Material shown:
● ● ● ●

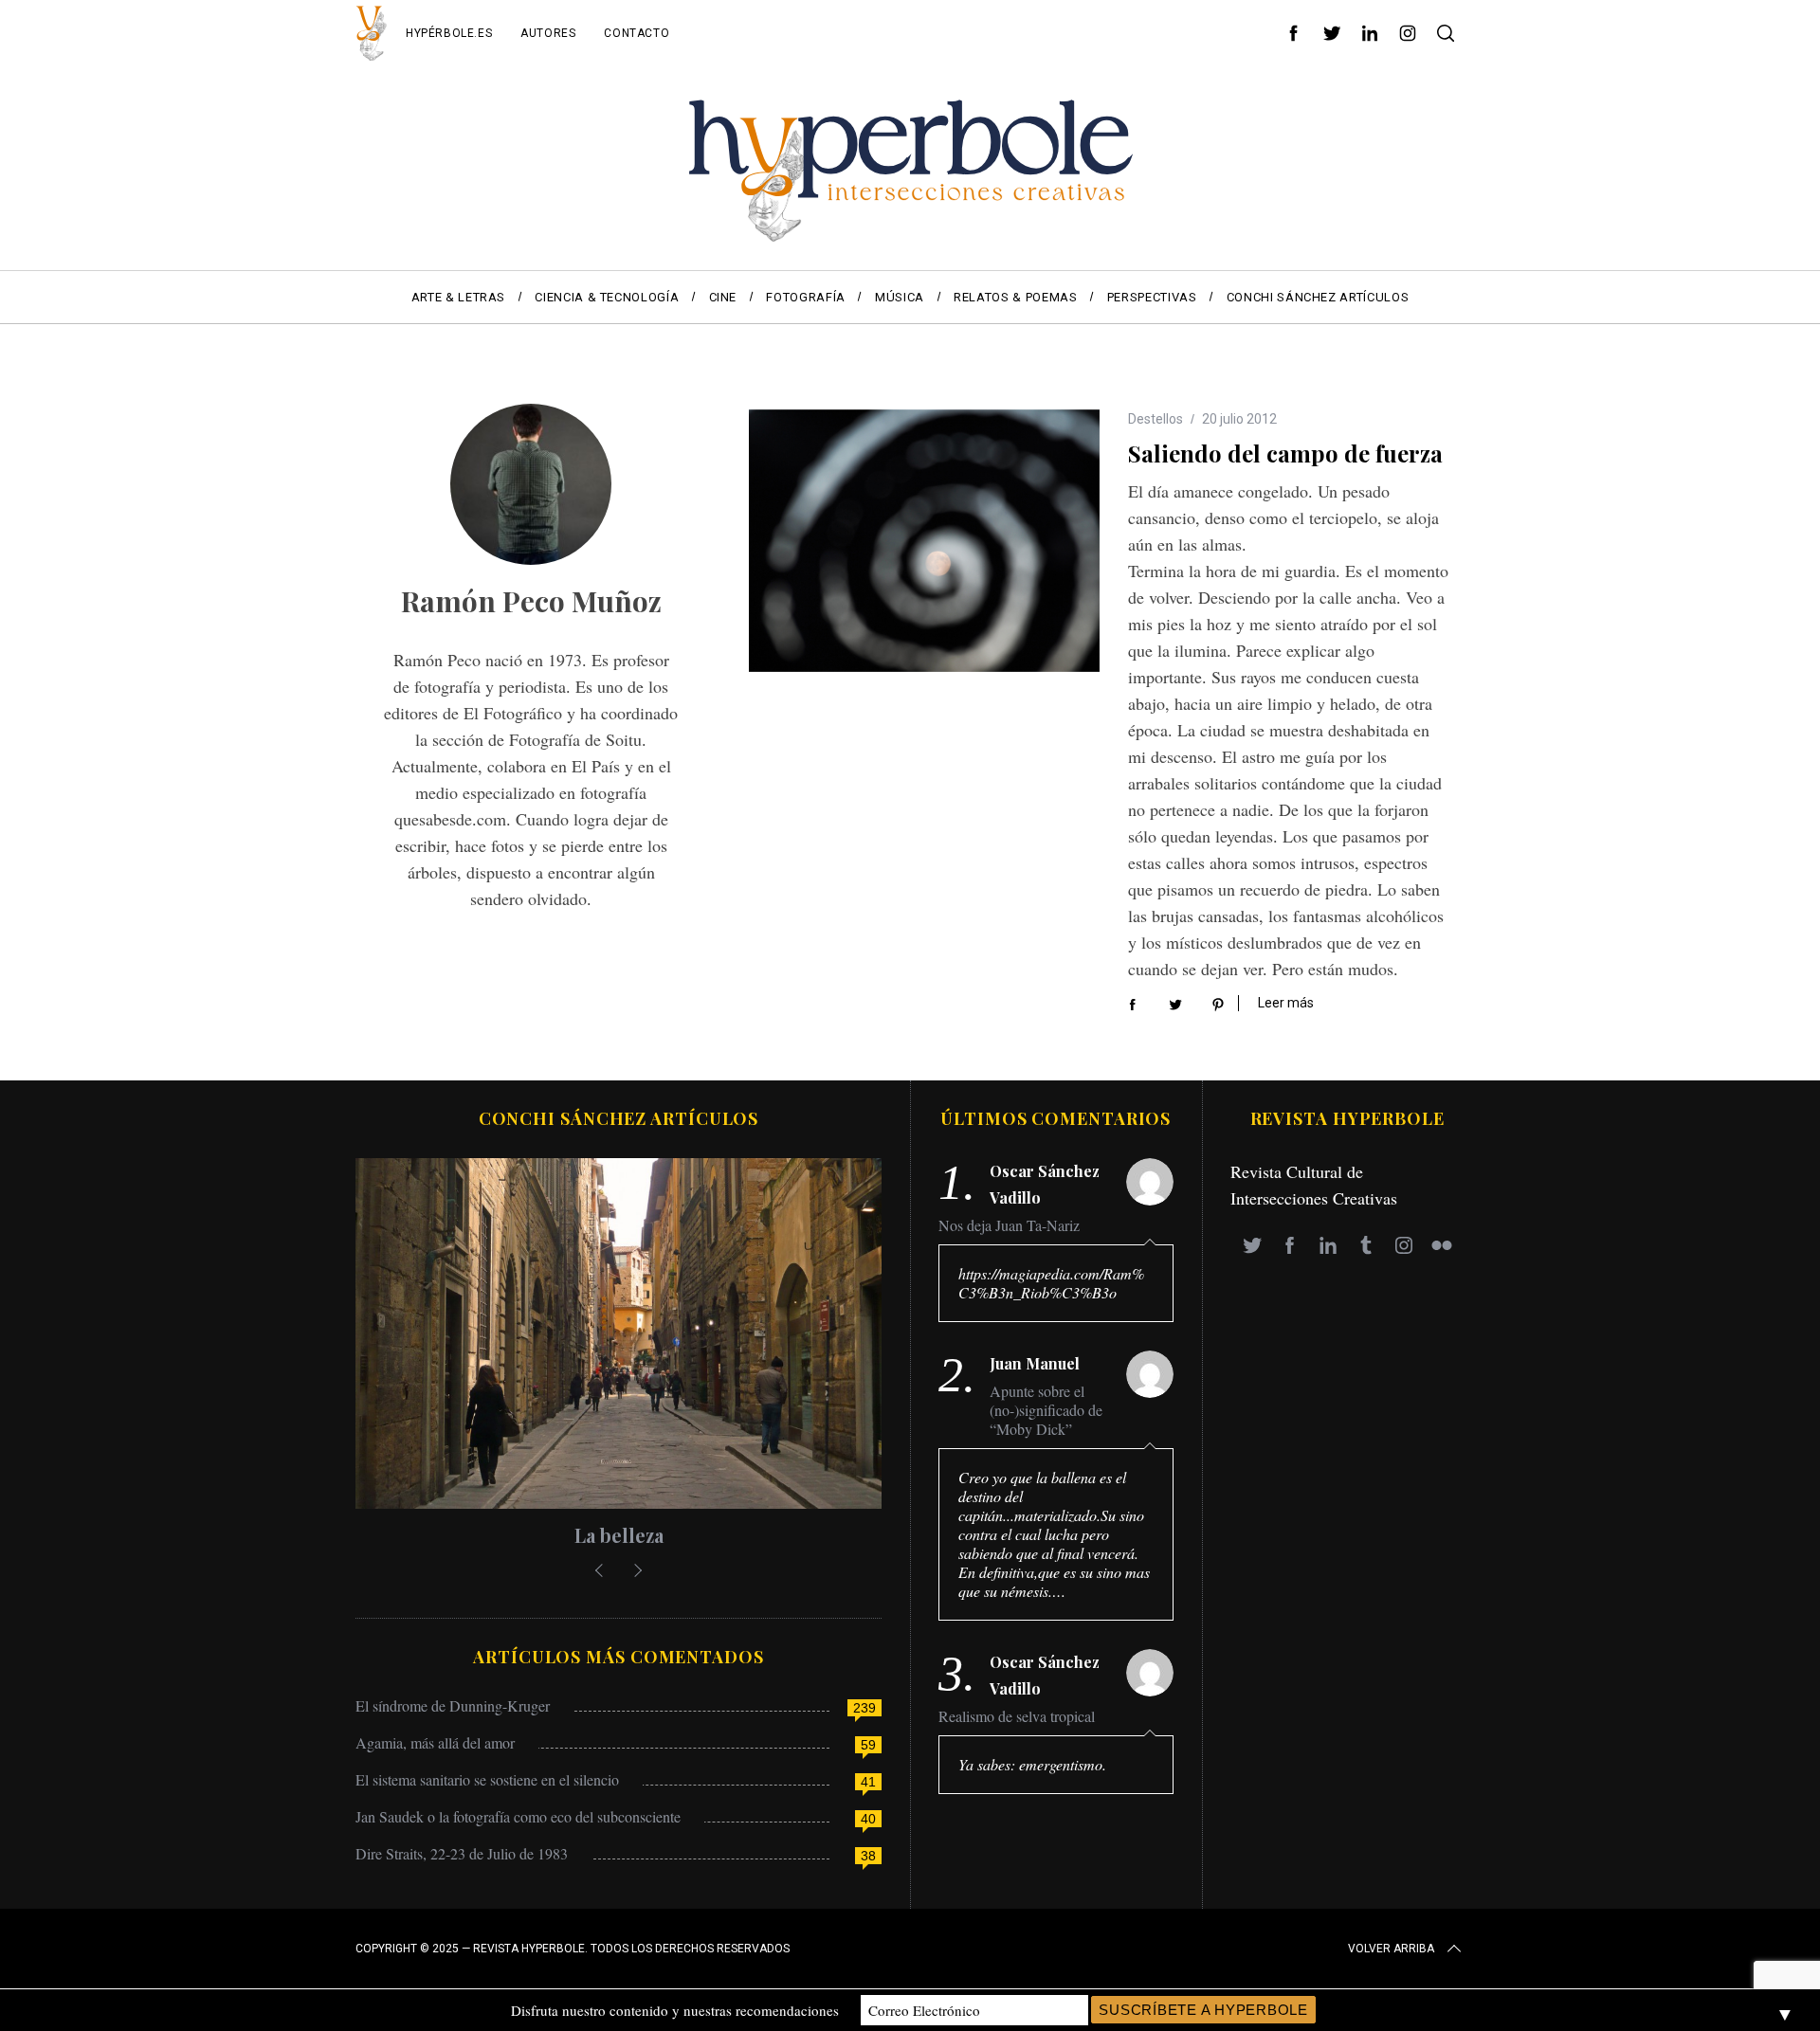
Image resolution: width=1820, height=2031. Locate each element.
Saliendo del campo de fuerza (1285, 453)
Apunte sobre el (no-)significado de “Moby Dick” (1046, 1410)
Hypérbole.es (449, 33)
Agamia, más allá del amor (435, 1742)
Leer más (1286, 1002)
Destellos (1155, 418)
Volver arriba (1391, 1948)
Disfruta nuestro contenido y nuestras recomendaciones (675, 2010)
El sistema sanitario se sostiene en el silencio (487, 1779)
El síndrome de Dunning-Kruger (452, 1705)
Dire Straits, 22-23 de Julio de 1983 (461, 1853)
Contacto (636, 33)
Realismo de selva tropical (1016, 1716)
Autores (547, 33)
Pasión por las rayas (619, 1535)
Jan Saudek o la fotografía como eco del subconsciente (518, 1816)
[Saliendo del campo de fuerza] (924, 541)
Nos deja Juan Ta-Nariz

● ● ● ●

Line by line, return the listing above exactly, leaving out its pictures.

Image resolution: width=1820, height=2031. Locate each element.
Saliendo del campo de fuerza (1285, 453)
Apunte sobre el (no-)significado de “Moby Dick” (1046, 1410)
Hypérbole.es (449, 33)
Agamia, más allá del amor (435, 1742)
Leer más (1286, 1002)
Destellos (1155, 418)
Volver arriba (1391, 1948)
Disfruta nuestro contenido y nuestras recomendaciones (675, 2010)
El sistema sanitario se sostiene en el silencio (487, 1779)
El síndrome de Dunning-Kruger (452, 1705)
Dire Straits, 22-23 de Julio de 1983 (461, 1853)
Contacto (636, 33)
Realismo de selva tropical (1016, 1716)
Autores (547, 33)
Pasión por las rayas (619, 1535)
Jan Saudek o la fotografía como eco del subconsciente (518, 1816)
[Saliendo del campo de fuerza] (924, 541)
Nos deja Juan Ta-Nariz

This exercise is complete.